To była ostatnia z naszych tegorocznych dwudniówek. Z Bielska wyjechaliśmy pociągiem, aby w Żywcu przesiąść się na autobus. Pogoda zapowiadała się wspaniała, grzało słońce, a my umilaliśmy sobie czas oczekiwania na autobus raczeniem się wyjątkowo tanią i jednocześnie dobrą kawą w dworcowej kawiarni. Gościnnie dołączyli do nas Celina i Andrzej, którzy jeszcze tego samego dnia musieli wrócić z powrotem. Autobus zawiózł nas do Żabnicy Skałki mimo tego, że po drodze był budowany most. Były związane z tym pewne emocje czy aby most wytrzyma…

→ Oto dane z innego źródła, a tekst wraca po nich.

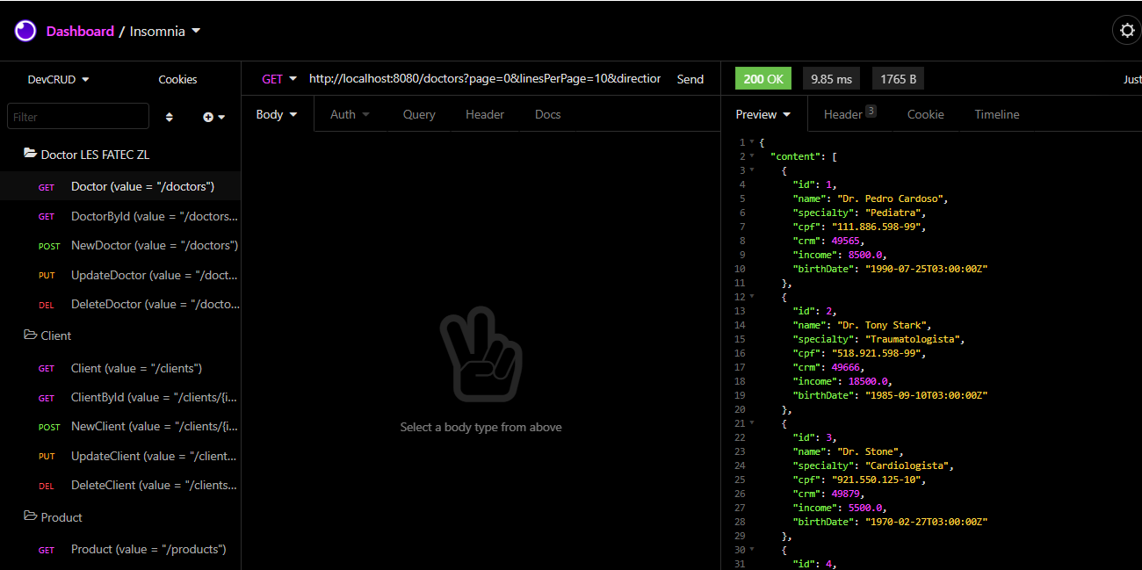Open the Insomnia workspace dropdown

Początkowo trasa wiodła błotnistą doliną ale przy podejściu na Słowiankę już było w porządku. I znów jesteśmy w Beskidzie Żywieckim. Widoki, spokój w przyrodzie, ostatnie akordy jesieni. Na Słowiance znajduje się kultowe schronisko, niegdyś stacja turystyczna. Miejsce piękne i tutaj zrobiliśmy sobie długą przerwę konsumpcyjną połączoną z sesją fotograficzną. Pełni zapału wyruszyliśmy w dalszą drogą. Po przejściu rozległej hali Kupczakówki szlak rozdwajał się. Większość uczestników ruszyła zdobywać Romankę, a trzy panie powzięły zamiar iść jej trawersem. Droga okazała się niezwykle widokowa i niezbyt trudna, ale jakże pozory mogą zmylić! W pewnym momencie pojawiły się skały, a na nich poręcze łańcuchowe! Niech zdjęcia udowodnią jak koleżanki sobie z nimi poradziły. Grupa szturmowa zaś zdobyła Romankę. Po drodze spotkali wiatrołomy, które nie były łatwe do sforsowania. Sam szczyt Romanki był zarośnięty i niestety nie było z niego widać otaczających gór. Pełni wrażeń spotkaliśmy się na przełęczy Pawlusiej, skąd niedaleko już było do schroniska na Rysiance. Wieczorową porą masywy Pilska i Babiej Góry wyglądały imponująco. Gospodarze schroniska przyjęli nas bardzo ciepło i życzliwie. Po rozlokowaniu się w pokojach spotkaliśmy się w jadalni. I wtedy się okazało, że Irenka ma niezły głos a przede wszystkim ogromną werwę. Dzięki niej spędziliśmy wspaniały śpiewający wieczór.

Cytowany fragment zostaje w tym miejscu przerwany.